The recently released "USDA Science Blueprint" identifies climate adaptation as one of five focus areas the agency will pursue between 2020 and 2025. It includes 26 objectives, strategies and evidence-building activities around climate change, divided under two broad headings: landscape-scale conservation and management, and climate research and resiliency.

"We are committed to putting science to work for the American public," Scott Hutchins, head of USDA’s research, education and economics mission area, said in a statement. "We will always strive for scientific excellence and integrity in support of America’s agriculture."


The decision is notable given Perdue’s record of squashing scientific reports on climate change. Congressional Democrats last year demanded answers after a Politico investigation found that Perdue had released only two of 45 recent agency studies on global warming (E&E Daily, June 26, 2019).

The suppressed research included one study into whether rice loses vitamins under elevated carbon conditions and another that warned farmers and ranchers about declining quality of forage grasses due to warming.

USDA oversees one of the government’s largest and longest-running research programs. Six USDA offices are charged with advancing research and knowledge about the nation’s production of crops, livestock and forest products, as well as the management of 193 million acres of national forests and grasslands.

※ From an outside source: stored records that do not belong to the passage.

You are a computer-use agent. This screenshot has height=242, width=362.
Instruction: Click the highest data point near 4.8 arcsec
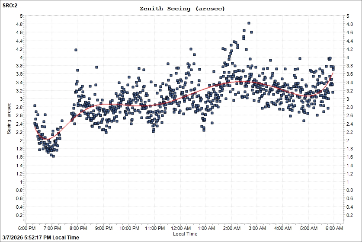coord(249,23)
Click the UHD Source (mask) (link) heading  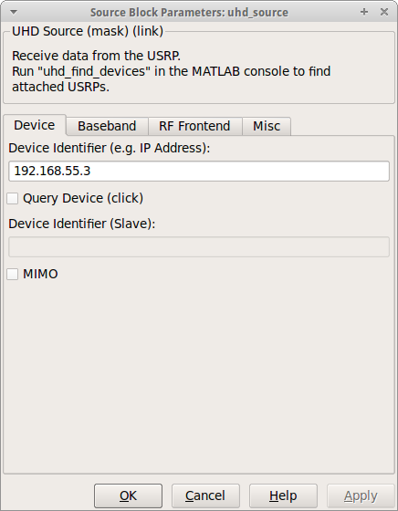pos(88,31)
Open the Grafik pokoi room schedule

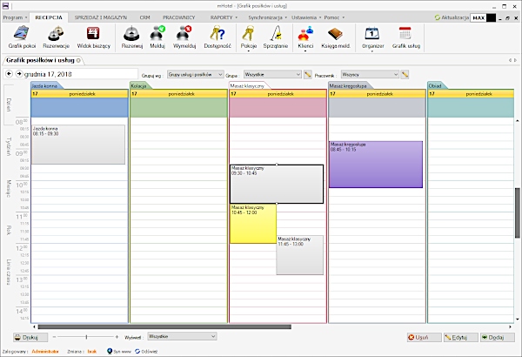[x=20, y=36]
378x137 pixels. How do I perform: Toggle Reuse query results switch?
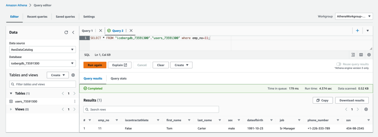point(339,64)
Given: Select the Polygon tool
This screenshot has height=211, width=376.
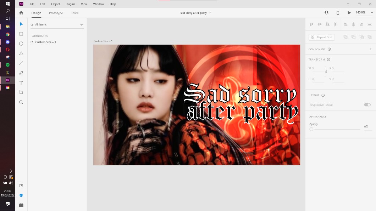Looking at the screenshot, I should [x=21, y=53].
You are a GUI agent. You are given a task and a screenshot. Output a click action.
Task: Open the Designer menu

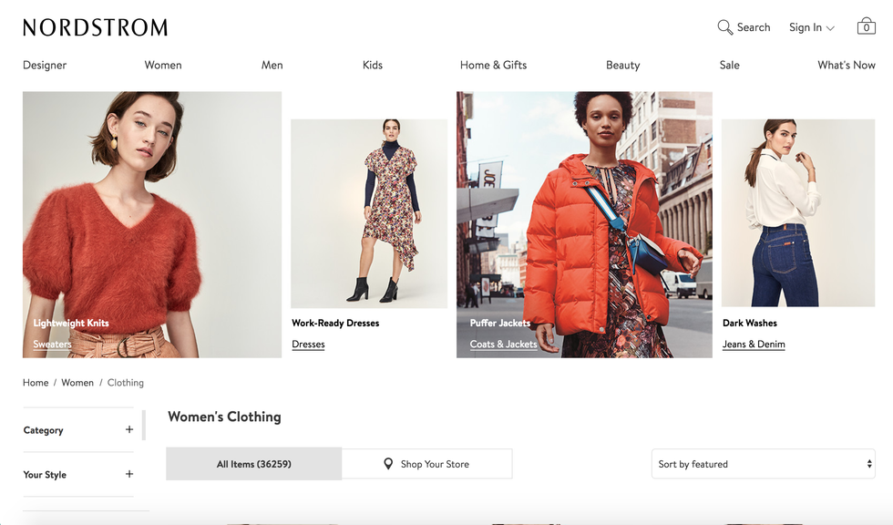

Forest managers and experts have relied on USDA research to address a number of major climate events, including the recent California wildfires. The agency also provides critical information to the agriculture sector about climate change impacts to farms, ranches and managed forests. It also looks at ways agricultural land can be managed as carbon sinks.

Perdue said, "USDA’s agricultural research is vital to helping our farmers, ranchers, producers and foresters increase efficiency and productivity, and our science agencies play an integral role in setting forth new visions for innovation through their work."

John Piotti, executive director of the American Farmland Trust, called the blueprint "an important commitment" by Perdue and USDA to scientific research on behalf of farmers and ranchers, and that the organization "is heartened to see climate change as a key focus."

"As farmers struggle to deal with the impacts of both extreme weather and a challenging farm economy, it is good to see the department intends to help them build resiliency and adapt to new realities," Piotti said.

Other experts said the Trump administration now must meet USDA’s climate research agenda with seriousness and transparency.

"It is relatively easy to put things down on paper, but delivering on them in the real world and carrying through is a totally different thing," said Mike Lavender, senior manager for government affairs at the Union of Concerned Scientists.

Lavender said the Trump administration also has contradicted itself on climate change, noting that the president’s proposed fiscal 2021 budget includes "steep cuts to the very research and conservation programs that help farmers adapt and be resilient to climate change."

"Talking out of both sides of your mouth is a phrase that comes to mind," he added.